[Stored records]
········

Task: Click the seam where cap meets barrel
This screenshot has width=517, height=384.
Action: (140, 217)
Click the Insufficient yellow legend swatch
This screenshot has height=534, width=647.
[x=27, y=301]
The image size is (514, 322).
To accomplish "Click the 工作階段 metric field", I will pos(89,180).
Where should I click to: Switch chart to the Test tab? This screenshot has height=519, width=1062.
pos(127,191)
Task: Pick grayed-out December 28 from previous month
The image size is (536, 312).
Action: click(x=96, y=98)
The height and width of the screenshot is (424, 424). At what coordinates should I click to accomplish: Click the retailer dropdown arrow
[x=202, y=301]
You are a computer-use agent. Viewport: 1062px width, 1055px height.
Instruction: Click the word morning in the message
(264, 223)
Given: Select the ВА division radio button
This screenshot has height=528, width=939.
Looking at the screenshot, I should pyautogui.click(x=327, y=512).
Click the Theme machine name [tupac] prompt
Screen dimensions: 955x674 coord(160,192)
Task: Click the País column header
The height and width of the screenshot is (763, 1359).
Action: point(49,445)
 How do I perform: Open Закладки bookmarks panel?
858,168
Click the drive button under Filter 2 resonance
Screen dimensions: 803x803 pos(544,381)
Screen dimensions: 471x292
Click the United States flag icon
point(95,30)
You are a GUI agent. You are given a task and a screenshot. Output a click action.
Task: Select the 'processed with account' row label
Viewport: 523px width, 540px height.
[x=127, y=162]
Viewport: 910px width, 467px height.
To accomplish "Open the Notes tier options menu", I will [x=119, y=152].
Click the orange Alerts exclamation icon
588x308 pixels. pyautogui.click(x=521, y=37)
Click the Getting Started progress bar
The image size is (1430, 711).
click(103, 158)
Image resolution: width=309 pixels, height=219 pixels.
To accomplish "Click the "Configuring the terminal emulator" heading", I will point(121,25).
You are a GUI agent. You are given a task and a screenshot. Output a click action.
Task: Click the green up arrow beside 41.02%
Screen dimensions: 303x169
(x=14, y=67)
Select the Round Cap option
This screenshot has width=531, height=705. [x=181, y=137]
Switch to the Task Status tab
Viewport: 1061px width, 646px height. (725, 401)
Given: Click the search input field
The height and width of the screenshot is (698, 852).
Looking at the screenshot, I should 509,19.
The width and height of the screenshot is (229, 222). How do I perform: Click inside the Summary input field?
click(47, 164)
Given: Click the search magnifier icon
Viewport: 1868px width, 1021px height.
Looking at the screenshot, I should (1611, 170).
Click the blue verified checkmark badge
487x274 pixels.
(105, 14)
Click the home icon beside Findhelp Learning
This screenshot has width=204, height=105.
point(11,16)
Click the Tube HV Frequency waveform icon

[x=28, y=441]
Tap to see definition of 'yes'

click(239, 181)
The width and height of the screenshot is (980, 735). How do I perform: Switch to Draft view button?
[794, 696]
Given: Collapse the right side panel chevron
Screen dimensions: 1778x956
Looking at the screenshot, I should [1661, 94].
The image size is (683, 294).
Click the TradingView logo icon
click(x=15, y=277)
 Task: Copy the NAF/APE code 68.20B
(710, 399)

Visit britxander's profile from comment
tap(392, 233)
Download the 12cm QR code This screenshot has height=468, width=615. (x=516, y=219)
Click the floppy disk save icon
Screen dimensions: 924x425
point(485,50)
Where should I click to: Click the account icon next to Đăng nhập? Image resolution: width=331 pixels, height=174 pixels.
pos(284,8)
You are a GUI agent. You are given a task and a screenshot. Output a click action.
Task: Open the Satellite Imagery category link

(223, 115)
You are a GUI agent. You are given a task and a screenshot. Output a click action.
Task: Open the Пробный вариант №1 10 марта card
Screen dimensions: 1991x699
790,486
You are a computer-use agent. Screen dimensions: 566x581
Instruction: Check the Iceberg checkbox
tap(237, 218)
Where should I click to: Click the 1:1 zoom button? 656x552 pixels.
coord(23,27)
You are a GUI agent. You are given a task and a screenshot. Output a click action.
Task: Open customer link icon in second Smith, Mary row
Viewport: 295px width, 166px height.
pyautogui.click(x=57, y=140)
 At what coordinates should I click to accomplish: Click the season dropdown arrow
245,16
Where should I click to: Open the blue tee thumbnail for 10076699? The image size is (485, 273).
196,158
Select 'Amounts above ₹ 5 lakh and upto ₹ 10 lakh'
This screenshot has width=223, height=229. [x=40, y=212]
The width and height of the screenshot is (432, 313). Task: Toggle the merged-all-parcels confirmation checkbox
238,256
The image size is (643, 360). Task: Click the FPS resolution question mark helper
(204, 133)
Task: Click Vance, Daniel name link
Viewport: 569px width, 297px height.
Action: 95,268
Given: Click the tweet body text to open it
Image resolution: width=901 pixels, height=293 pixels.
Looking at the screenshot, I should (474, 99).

········

What you have to do: Give back exactly the lines above, from the line containing "Task: Copy the NAF/APE code 68.20B" through the line containing "Given: Click the tweet body text to open it", with both end lines and nothing more.

Written solution:
 Task: Copy the NAF/APE code 68.20B
(710, 399)

Visit britxander's profile from comment
tap(392, 233)
Download the 12cm QR code This screenshot has height=468, width=615. (x=516, y=219)
Click the floppy disk save icon
Screen dimensions: 924x425
point(485,50)
Where should I click to: Click the account icon next to Đăng nhập? Image resolution: width=331 pixels, height=174 pixels.
pos(284,8)
You are a GUI agent. You are given a task and a screenshot. Output a click action.
Task: Open the Satellite Imagery category link

(223, 115)
You are a GUI agent. You are given a task and a screenshot. Output a click action.
Task: Open the Пробный вариант №1 10 марта card
Screen dimensions: 1991x699
790,486
You are a computer-use agent. Screen dimensions: 566x581
Instruction: Check the Iceberg checkbox
tap(237, 218)
Where should I click to: Click the 1:1 zoom button? 656x552 pixels.
coord(23,27)
You are a GUI agent. You are given a task and a screenshot. Output a click action.
Task: Open customer link icon in second Smith, Mary row
Viewport: 295px width, 166px height.
pyautogui.click(x=57, y=140)
 At what coordinates should I click to accomplish: Click the season dropdown arrow
245,16
Where should I click to: Open the blue tee thumbnail for 10076699? The image size is (485, 273).
196,158
Select 'Amounts above ₹ 5 lakh and upto ₹ 10 lakh'
This screenshot has width=223, height=229. [x=40, y=212]
The width and height of the screenshot is (432, 313). Task: Toggle the merged-all-parcels confirmation checkbox
238,256
The image size is (643, 360). Task: Click the FPS resolution question mark helper
(204, 133)
Task: Click Vance, Daniel name link
Viewport: 569px width, 297px height.
Action: 95,268
Given: Click the tweet body text to open it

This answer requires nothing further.